= Required work =
Repeat the line that contains "ArcelorMittal Brasil confirma" exactly, along with each following line up to and including the last line of the entries.
Given data section start
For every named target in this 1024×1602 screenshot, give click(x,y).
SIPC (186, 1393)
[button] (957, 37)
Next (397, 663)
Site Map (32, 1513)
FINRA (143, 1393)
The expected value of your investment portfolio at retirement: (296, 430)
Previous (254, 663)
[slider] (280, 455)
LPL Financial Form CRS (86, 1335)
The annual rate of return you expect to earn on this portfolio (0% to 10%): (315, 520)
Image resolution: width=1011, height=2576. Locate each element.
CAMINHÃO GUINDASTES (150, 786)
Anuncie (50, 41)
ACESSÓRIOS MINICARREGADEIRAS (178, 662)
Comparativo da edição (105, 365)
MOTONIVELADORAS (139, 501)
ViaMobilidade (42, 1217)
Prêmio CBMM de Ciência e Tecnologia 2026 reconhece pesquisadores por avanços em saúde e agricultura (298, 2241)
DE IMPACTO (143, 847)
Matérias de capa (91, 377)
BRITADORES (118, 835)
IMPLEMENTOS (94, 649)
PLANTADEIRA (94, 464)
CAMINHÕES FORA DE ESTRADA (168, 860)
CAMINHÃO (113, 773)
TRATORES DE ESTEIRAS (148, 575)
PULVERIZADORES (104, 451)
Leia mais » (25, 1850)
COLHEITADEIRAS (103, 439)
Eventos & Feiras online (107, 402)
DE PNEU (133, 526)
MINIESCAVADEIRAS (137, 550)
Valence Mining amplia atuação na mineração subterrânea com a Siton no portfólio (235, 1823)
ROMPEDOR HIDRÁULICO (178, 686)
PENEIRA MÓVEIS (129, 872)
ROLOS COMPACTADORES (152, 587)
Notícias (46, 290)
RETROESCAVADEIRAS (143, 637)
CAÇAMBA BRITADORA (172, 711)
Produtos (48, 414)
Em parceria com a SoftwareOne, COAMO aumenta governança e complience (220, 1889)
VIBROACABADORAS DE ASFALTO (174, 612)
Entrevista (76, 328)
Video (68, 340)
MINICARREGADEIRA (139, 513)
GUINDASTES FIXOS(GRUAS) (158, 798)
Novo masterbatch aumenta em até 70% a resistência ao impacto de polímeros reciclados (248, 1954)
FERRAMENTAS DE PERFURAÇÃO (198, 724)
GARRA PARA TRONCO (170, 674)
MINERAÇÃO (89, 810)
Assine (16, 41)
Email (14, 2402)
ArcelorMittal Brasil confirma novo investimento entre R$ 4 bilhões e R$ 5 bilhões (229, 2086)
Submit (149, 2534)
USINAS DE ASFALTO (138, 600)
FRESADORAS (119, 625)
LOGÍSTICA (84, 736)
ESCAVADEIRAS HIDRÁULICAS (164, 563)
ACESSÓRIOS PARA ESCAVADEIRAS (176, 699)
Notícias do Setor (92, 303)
Given data section end
= Result of the exercise =
ArcelorMittal Brasil confirma novo investimento entre R$ 4 bilhões e R$ 5 bilhões (229, 2086)
Submit (149, 2534)
USINAS DE ASFALTO (138, 600)
FRESADORAS (119, 625)
LOGÍSTICA (84, 736)
ESCAVADEIRAS HIDRÁULICAS (164, 563)
ACESSÓRIOS PARA ESCAVADEIRAS (176, 699)
Notícias do Setor (92, 303)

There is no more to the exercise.